[Stored records]

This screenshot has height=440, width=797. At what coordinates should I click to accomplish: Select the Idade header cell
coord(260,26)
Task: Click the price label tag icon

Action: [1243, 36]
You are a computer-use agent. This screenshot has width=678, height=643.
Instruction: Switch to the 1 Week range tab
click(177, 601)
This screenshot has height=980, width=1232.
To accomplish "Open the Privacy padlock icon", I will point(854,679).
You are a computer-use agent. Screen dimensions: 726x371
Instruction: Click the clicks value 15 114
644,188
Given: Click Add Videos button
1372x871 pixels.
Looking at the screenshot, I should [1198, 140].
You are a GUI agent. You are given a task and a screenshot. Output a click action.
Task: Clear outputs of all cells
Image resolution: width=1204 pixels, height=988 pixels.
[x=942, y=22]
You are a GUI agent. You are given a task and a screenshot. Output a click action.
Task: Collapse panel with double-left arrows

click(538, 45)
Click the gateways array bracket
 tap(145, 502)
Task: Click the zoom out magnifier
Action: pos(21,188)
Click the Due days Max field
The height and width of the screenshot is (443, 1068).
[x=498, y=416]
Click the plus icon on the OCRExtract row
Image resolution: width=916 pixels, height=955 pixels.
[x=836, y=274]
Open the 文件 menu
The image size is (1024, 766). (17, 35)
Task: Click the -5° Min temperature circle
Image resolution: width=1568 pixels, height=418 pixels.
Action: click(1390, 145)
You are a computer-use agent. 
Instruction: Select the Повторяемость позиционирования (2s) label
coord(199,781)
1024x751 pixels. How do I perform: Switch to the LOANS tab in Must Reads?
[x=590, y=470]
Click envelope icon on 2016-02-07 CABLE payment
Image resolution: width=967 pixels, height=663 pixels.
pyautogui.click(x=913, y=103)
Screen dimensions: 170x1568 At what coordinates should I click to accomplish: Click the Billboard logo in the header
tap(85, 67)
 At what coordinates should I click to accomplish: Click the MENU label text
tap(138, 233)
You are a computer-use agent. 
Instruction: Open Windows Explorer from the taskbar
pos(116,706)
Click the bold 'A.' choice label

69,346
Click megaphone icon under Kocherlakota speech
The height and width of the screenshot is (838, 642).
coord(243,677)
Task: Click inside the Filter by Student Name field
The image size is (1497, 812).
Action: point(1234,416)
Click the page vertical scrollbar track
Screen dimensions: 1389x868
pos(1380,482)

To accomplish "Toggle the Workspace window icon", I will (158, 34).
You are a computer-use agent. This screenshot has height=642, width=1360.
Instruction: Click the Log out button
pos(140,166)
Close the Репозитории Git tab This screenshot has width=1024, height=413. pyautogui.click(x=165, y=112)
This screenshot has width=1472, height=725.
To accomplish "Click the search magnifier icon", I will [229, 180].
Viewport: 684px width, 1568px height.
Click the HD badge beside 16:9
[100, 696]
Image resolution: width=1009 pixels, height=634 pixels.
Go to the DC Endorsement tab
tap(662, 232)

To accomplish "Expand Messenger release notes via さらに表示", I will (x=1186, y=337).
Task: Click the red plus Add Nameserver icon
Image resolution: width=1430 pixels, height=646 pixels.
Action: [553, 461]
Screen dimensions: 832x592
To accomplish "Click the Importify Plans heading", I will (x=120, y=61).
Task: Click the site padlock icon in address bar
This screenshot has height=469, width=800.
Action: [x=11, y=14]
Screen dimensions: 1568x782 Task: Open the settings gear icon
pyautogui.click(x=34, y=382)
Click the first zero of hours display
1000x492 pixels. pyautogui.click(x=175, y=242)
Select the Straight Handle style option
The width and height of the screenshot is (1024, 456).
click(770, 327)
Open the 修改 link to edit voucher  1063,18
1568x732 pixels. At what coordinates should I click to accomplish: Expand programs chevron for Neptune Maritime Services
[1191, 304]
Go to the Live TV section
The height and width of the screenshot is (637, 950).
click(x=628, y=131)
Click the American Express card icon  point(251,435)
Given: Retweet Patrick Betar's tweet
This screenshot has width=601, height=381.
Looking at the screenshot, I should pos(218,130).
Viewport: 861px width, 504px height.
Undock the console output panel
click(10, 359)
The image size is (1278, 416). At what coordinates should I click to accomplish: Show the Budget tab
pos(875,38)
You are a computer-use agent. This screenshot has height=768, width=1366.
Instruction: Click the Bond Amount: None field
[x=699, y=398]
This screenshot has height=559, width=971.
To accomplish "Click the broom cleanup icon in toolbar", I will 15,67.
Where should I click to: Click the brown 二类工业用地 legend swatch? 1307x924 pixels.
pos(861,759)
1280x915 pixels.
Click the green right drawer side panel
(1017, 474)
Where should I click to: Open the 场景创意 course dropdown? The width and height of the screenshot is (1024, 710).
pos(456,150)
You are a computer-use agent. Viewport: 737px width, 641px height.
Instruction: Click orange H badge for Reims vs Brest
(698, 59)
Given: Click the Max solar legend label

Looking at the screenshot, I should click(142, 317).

» **EXERCISE REQUIREMENTS**
Could you print the lines above, exactly as written, from the line containing "Click the green right drawer side panel" through the final one?

» **FINISHED TASK**
Click the green right drawer side panel
(1017, 474)
Where should I click to: Open the 场景创意 course dropdown? The width and height of the screenshot is (1024, 710).
pos(456,150)
You are a computer-use agent. Viewport: 737px width, 641px height.
Instruction: Click orange H badge for Reims vs Brest
(698, 59)
Given: Click the Max solar legend label

Looking at the screenshot, I should click(142, 317).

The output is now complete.